Hello,Please excuse how long this post is.... My wonderful son drove it with no oil, brought it home and it was running like crap. It wasnt making any noise though and a little smoke. Ok i filled it with oil and drove it some it was ok but still not right. Then it sat for a few weeks and i took it to the shop to have him look at at it and i had a loud click coming from the engine, (only under acceleration not while idling) and white smoke out of the exhaust...... i realized the headgasket was gone too... so i limped it to the shop about 5 blocks away. He obviouosly said the gasket was bad but didnt hear the noise because it was idling. Sooo i limped it back home.
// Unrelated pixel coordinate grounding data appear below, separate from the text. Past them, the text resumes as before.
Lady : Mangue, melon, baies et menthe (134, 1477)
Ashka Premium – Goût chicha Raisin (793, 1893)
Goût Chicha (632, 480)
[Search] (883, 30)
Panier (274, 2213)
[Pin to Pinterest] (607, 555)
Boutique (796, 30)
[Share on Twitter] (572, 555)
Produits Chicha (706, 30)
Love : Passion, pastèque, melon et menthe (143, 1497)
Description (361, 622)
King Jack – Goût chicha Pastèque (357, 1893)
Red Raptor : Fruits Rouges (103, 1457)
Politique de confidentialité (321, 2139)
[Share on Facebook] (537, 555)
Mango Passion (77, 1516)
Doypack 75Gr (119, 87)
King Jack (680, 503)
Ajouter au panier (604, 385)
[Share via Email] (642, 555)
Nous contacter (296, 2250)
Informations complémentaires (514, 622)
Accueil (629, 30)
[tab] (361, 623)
Now ive had it sitting 5 months and i want to replace the head gasket, which i can handle,but that noise is what scares me. I know it isnt going to magically go away when i put everything back together. Honestly i dont know what to look for. Now my questions..... Is it a lifter or a rod or bearing or piston slap? Does the fact that it does not make the noise while idling mean anything? should i sell it? (its got 115000 miles and everything else is fine) Time is not a factor as i would actually enjoy ripping this thing apart and trying to fix it, I just dont wanna spend alot......... Thank you so much for sitting through all of that and for your help.


----------



## lobogobo (May 12, 2009)

Sounds like a tear down to me. Without oil, it could have done a lot of damage. You'll need to pull the bottom end and check the mains for damage. The crank could very well be burnt or scored.


----------



## smj999smj (Jan 1, 2006)

I wouldn't bother with the head gasket if this all occured when he ran it out of oil. It's about the same ammount of work to replace the engine with a used engine, which would be the smarter way to go. If the engine got so hot due to the lack of oil that it caused the head gasket to fail, you can almost guarantee there's some other damage to the engine. You will also have to investigate why it ran out of oil in the first place? You didn't mention which engine you have. If it's the QR25DE, they were legendary for burning oil due to the front catalyst breaking down and bits of it being sucked into the engine through the exhaust valve and scoring the cylinders (this happens as these engines use the variable camshaft timing to pull some exhaust gases back into the engine rather than the more convention method of using an EGR system). This was addressed in a voluntary recall for 02-03 Sentras and Altimas with the QR25DE engine. The QR18DE engines, on the other hand, or known for the occassional head gasket failures. Was this the cause of the oil loss, or was there an oil leak somewhere? In either case, it might be worth replacing the front catalytic converter; in the QR25DE, it is integral of the front exhaust manifold; on the 1.8L, it is not.


----------



## silly2002sentra (Jul 2, 2008)

Its the qr18de and it seems it was leaking oil out of the valve cover...


----------